There is, however, a distinction to be made between a child who views gifts as an expression of your love and a child who pleads and throws a tantrum for a toy every time you go shopping. A child whose love language is getting gifts will be delighted with even the tiniest token or something produced by hand
Some suggestions for physical expressions of love:
- Small, affordable gestures, thoughtful gifts, or homemade gifts are all good options.
- Gifts that are relevant to your child's interests
- A collection of one-of-a-kind gift packaging & wrapping paper
- A song that makes you think of them
- A photo album or book dedicated to them, as well as some memorable memories you've shared with them
- A new shirt that reflects their individuality
- Flowers picked by hand or anything else from nature that your youngster might like
Spending quality time with your child entails focusing your attention on them. It's the gift of being present and telling a youngster that he or she is valuable and that you like spending time with him or her. Because the parent or caregiver chooses to spend time alone with the child, the child feels appreciated.
When spending time with your child or children, adjusting to their physical and/or emotional development will best suit their requirement. The amount of time you spend with your child is more essential than what you do with them.
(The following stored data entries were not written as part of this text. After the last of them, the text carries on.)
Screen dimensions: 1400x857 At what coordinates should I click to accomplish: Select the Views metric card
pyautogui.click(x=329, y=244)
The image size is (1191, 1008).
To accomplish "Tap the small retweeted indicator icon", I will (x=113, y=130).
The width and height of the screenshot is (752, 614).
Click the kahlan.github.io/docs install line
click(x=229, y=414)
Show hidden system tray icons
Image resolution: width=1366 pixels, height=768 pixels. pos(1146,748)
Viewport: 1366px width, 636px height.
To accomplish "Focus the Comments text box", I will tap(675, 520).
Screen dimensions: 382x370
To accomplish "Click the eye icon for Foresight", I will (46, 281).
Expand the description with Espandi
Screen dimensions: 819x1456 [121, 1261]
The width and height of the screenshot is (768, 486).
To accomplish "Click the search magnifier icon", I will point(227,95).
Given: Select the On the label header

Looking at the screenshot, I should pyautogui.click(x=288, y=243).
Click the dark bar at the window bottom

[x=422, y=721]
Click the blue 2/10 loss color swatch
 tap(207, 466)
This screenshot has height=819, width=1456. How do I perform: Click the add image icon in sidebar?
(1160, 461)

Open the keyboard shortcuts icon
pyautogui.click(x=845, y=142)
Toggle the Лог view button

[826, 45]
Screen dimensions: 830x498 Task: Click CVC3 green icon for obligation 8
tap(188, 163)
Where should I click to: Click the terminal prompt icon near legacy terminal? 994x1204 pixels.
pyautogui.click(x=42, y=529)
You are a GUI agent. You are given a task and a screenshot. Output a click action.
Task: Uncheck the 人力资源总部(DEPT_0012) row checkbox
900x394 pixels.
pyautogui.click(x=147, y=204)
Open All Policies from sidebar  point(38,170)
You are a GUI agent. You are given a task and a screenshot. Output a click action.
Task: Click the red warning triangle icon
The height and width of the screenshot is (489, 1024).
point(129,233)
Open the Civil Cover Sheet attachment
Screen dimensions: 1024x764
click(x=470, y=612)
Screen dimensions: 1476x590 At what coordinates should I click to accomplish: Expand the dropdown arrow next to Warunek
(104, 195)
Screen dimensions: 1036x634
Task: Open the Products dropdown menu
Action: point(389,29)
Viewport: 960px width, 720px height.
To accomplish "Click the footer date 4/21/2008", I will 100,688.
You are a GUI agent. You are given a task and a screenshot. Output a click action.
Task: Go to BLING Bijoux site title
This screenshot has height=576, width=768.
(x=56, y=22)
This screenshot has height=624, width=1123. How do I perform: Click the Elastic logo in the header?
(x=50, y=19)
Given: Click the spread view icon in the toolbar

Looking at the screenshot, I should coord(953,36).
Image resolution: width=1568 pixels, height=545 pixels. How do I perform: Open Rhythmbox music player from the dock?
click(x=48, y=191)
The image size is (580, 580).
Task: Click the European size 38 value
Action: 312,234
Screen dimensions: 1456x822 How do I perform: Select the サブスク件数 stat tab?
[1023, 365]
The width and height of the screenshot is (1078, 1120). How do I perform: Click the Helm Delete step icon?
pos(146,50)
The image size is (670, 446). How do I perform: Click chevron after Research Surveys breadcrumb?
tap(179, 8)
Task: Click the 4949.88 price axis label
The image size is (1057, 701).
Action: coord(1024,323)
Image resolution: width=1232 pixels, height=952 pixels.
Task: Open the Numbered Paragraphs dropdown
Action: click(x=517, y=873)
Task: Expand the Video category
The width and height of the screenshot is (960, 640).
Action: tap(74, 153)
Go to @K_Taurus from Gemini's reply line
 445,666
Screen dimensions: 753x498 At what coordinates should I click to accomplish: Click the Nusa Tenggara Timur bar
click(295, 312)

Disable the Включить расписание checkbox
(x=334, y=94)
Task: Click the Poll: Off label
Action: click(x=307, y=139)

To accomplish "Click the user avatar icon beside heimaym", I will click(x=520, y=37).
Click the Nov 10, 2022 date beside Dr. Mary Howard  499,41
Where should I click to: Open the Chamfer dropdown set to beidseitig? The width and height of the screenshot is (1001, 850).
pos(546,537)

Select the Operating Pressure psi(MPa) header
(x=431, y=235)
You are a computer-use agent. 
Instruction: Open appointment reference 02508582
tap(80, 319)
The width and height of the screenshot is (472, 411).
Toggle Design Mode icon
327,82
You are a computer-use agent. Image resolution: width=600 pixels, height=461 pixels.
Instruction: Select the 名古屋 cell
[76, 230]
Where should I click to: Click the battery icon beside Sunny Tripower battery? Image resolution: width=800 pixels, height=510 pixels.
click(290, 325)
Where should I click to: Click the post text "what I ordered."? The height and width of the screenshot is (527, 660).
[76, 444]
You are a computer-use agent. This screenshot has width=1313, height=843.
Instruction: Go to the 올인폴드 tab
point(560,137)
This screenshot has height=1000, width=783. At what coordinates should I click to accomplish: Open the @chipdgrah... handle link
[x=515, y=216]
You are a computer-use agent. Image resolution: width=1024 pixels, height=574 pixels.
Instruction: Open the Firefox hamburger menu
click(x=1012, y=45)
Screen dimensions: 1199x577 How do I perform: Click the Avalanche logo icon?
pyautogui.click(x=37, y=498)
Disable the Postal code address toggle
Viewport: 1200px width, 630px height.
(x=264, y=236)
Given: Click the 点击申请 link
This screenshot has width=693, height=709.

When a child asks for one-on-one time with a parent, whether through play, outside activities, or simply speaking, they are expressing a need to be loved. It's critical to follow up and pay attention to their requirement.
Here’s what you can do:
- Set aside time to just be with your child and listen to their tales and feelings.
- Be your child's journal buddy.
- When you're out running errands, bring your child with you.
- Do star-gazing
- Collaborate on a drawing or a journal
- Allow them to assist you in the house.
- Play games and conduct enjoyable activities together
Physical touch expresses love to children who have this as their major love language more deeply than praise, buying a present, or fixing a toy.
Their love tanks will remain empty without hugs, kisses, pats on the back, and other physical demonstrations of love.
Some ways to express love via physical touch:
- Giving loads of loves and embraces
- Doing a high-five, patting on the back, and holding their hands
- Cuddling on the couch
The goal of knowing your child's love language is to improve your relationship with him or her. This can help them create self-worth, which is important for lifetime self-love and confidence. It also works for people of all ages and stages of development.
Understanding your own love language and realizing how it differs from your child's and partner's is a great tool for creating beautiful, strong family relationships and bonds built on pure compassion and understanding that would last a lifetime.